(Document segment):
============================================================

Charity begins at home, and Allegheny County is home to a lot of charities.
After six years, the county has only been able to review 72 percent of the tax-exempt properties owned by “complex nonprofits.” Out of 2,800 parcels, about 700 have not been reviewed to see if they really should be tax exempt, or if they should be required to pump up to $25 million into the county’s budget, and millions more into schools and municipalities.
One of those is the City of Pittsburgh, which some big-budget nonprofits call home. UPMC alone has net assets of $1.9 billion, according to the Pennsylvania Department of State. Throw in UPMC Senior Communities and that’s another $45 million.
That doesn’t count Highmark or its affiliated hospitals, or Pitt or Carnegie Mellon or any of the other universities. It doesn’t touch on church assets or museums. Look at a tax map of the city or the county and you find a lot of well-situated real estate that doesn’t get a tax bill.
A lot of that is for the good. Charities, after all, serve an important role in our society. They fill the gaps that are left in providing care for the poor, comfort to the sick, education to better ourselves and art to uplift us. What government fails to do, charities choose to do.

============================================================

Stored records

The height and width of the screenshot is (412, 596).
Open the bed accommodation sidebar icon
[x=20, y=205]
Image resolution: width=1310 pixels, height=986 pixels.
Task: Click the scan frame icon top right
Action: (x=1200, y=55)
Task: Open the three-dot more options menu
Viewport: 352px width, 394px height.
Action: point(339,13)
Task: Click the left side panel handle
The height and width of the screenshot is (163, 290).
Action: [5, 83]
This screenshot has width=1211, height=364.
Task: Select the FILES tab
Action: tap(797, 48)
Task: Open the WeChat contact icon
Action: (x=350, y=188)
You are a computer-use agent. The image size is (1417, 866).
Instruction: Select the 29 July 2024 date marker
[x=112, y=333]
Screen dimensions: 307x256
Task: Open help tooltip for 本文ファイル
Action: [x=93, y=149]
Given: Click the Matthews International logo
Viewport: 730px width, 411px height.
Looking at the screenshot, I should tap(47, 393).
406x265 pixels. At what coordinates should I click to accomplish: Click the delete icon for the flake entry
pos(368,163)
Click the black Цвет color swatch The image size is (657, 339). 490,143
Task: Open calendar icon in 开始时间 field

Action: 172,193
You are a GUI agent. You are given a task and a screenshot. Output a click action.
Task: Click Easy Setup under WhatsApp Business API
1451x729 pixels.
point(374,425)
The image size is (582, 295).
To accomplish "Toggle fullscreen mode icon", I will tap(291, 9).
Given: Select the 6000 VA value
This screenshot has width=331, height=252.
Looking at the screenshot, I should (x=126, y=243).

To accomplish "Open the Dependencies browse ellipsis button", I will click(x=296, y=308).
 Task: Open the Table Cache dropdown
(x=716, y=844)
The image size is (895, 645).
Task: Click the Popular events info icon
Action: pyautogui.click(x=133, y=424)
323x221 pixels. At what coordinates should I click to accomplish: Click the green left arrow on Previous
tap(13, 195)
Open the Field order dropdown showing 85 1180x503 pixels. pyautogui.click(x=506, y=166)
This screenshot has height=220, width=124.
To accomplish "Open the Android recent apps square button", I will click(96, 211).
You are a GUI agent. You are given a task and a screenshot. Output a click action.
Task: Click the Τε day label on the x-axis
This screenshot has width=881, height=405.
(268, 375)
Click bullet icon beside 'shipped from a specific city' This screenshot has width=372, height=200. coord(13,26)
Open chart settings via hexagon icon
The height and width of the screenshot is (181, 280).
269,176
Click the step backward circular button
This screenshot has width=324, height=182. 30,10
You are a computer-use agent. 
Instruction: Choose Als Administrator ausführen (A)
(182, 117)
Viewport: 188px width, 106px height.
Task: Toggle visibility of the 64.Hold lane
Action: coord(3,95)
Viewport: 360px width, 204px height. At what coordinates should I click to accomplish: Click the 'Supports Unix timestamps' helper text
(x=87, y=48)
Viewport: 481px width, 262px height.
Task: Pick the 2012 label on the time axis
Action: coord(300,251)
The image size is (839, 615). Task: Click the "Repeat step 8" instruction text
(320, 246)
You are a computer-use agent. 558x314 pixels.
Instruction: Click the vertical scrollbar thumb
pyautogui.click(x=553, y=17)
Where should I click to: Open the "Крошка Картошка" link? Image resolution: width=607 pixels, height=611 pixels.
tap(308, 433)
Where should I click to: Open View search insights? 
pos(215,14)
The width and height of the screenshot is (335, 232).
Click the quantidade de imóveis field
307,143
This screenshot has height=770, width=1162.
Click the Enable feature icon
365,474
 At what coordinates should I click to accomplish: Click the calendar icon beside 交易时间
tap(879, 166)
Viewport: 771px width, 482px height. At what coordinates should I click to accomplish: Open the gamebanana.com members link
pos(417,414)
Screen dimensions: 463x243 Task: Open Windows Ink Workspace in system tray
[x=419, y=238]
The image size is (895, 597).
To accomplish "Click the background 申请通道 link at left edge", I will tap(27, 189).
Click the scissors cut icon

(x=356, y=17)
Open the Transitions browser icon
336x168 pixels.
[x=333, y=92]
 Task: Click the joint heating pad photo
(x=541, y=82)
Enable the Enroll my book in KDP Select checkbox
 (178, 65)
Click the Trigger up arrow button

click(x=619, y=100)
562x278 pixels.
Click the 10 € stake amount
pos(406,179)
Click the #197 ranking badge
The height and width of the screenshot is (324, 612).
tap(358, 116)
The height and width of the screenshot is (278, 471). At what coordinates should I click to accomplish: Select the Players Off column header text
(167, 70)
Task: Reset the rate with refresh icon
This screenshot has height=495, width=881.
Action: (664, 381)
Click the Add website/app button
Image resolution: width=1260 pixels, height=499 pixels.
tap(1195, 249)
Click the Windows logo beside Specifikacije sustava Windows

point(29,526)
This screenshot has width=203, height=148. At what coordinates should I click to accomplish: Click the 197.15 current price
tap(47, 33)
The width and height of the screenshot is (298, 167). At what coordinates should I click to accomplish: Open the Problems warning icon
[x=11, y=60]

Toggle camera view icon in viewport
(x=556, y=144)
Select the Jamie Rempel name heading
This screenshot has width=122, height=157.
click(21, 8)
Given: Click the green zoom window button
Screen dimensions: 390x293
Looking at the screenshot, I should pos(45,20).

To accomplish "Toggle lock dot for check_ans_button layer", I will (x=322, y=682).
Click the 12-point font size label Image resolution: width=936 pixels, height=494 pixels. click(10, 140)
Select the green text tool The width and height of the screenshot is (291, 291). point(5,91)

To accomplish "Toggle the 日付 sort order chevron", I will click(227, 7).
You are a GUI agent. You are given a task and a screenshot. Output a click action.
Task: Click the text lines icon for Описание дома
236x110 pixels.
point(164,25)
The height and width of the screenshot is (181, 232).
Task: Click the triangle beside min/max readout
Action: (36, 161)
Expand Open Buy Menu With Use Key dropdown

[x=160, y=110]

============================================================

(Assignment): Continue the piece on tax-exempt nonprofit properties in Allegheny County, picking up after its final sentence.

(Task response):
But if too many of our businesses are charities, that leaves us in an unfortunate position. The taxes have to be paid by somebody, and if the groups that own all those big, expensive buildings don’t have to pay taxes on them to pave and plow the streets and provide police protection, that responsibility is going to fall on the people who own the taxable structures. Hello, little guy.
The county has been trying to find a Payment in Lieu of Taxes (PILOT) balance with UPMC, Highmark, Pitt and CMU, and Mayor Bill Peduto’s “One Pittsburgh” initiative looks to get commitments from them and others to coordinate giving up to $50 million a year on dozens of projects.
But they don’t have to participate. Those 700 unfinished property reviews show more than a lack of manpower and time. They show a lack of political power. The county can’t force the nonprofits to the negotiating table and neither can Pittsburgh, and if the city can’t, smaller municipalities and school boards are definitely out of luck.
All of it leaves the public entities — and the taxpayers they represent — with a hand out, asking the charities for spare change.